What I wanted to do was keep logs for debugging and reporting. Who is getting added to SharePoint 2010 user profile sync? Is last user added to Active Directory a valid user, or a system account? Now, you could query Active Directory (just like finding users without managers) but I am guessing that most SharePoint Admins don’t have AD access, so they need another way.
What I did was create another database on my database server where the SharePoint content and profile databases are stored, so I can use it as a dumping ground.
What you need to do is create a table to dump the profile table and then every day do a SQL MERGE into it and save the changes. This is where it gets interesting
First, create your table (for this example I am only tracking NTName and PreferredName, so “domain\username” and “Name, User”, but you could easily add other columns.)
CREATE TABLE [dbo].[SharePointUserTracking]( [RecordId] [BIGINT] NOT NULL, [NTName] [nvarchar](400) NULL, [PreferredName] [VARCHAR](256) NULL, CONSTRAINT [PK_SharePointUserTracking] PRIMARY KEY CLUSTERED ( [RecordId] ASC )WITH (PAD_INDEX = OFF, STATISTICS_NORECOMPUTE = OFF, IGNORE_DUP_KEY = OFF, ALLOW_ROW_LOCKS = ON, ALLOW_PAGE_LOCKS = ON) ON [PRIMARY] ) ON [PRIMARY]
Once you have your table, you are ready to create your MERGE query, track the changes, and the get it scheduled up. So what we want to do is MERGE our UserProfile_Full data from our ProfileDB into our new table, tracking INSERT, UPDATE, and DELETE’s as well, in a tracking table. Let’s create our “tracking changes” table:
CREATE TABLE [dbo].[SharePointUserProfileDelta]( [ExistingRecordId] [BIGINT] NULL, [ExistingNTName] [nvarchar](400) NULL, [ExistingPreferredName] [VARCHAR](256) NULL, [ActionTaken] [nvarchar](10) NULL, [NewRecordId] [BIGINT] NULL, [NewNTName] [nvarchar](400) NULL, [NewPreferredName] [nvarchar](256) NULL, [LogDate] [datetime] NULL ) ON [PRIMARY] GO
Notice the column “ActionTaken” to track what we do, INSERT, UPDATE, DELETE.

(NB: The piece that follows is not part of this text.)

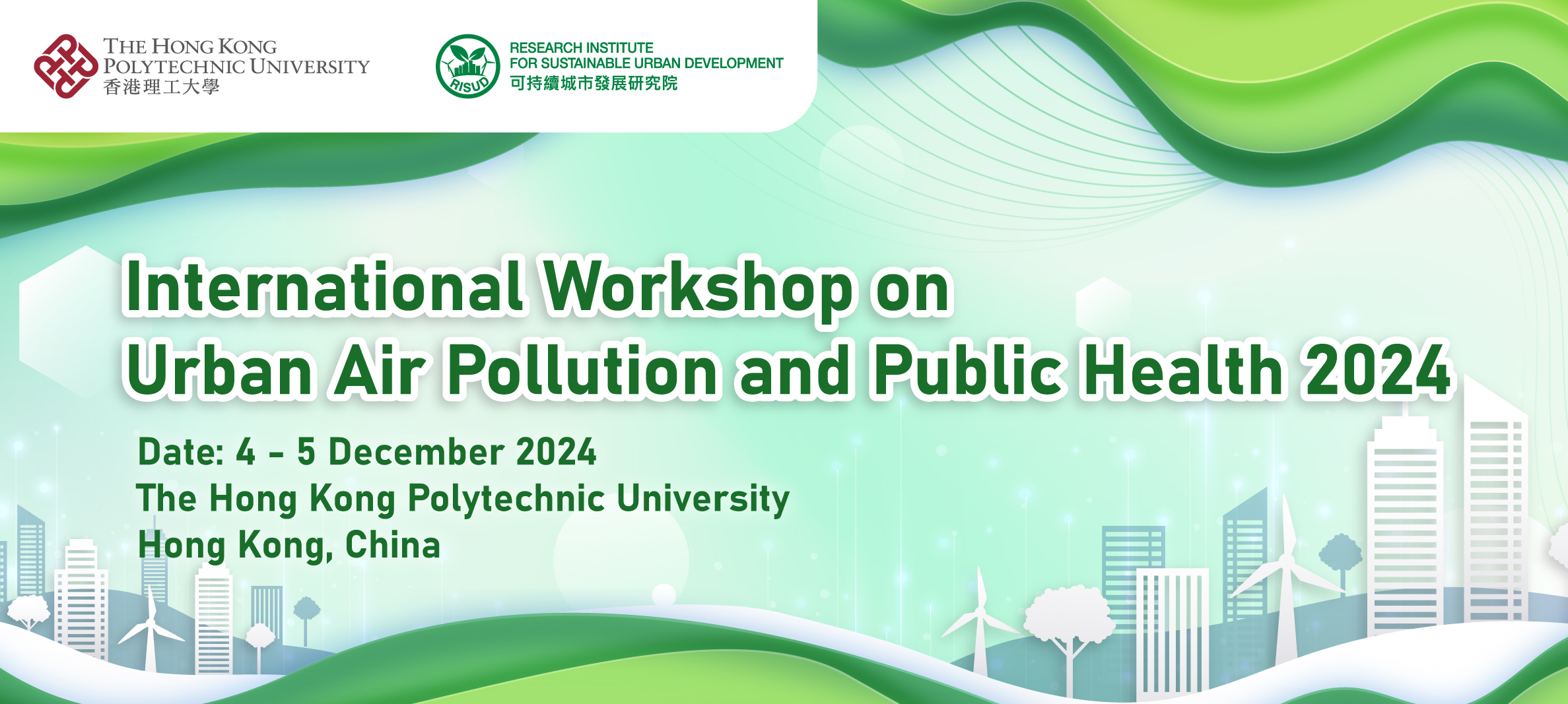The image size is (1568, 704).
Task: Click the red PolyU emblem logo
Action: [x=65, y=67]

Now, for the super merge (note, the profile DB might not be named the same, also note the collation thing you need to do.. may or may not to do this in your environment)
MERGE dbo.SharePointUserTracking AS target USING (SELECT RecordId,NTName,PreferredName FROM SP2010_ProfileDB.dbo.UserProfile_Full) AS SOURCE (RecordId,NTName,PreferredName) ON (target.RecordId = SOURCE.RecordId) WHEN MATCHED AND target.NTName <> SOURCE.NTName COLLATE SQL_Latin1_General_CP1_CI_AS OR target.PreferredName <> SOURCE.PreferredName COLLATE SQL_Latin1_General_CP1_CI_AS THEN UPDATE SET NTName = SOURCE.NTName, PreferredName = SOURCE.PreferredName WHEN NOT MATCHED THEN INSERT (RecordId,NTName,PreferredName) VALUES (SOURCE.RecordId,SOURCE.NTName, SOURCE.PreferredName) WHEN NOT MATCHED BY SOURCE THEN DELETE OUTPUT deleted.*, $action, inserted.*,GETDATE() INTO dbo.SharePointUserProfileDelta;
Now, you can schedule that to run after your daily user profile sync job in SharePoint and then you have a running log of changes, which you could make an SSRS report off of easily or do whatever you want with it. Pretty cool! Just know, you can use this method to track changes to any table.. slowly changing dims and even more.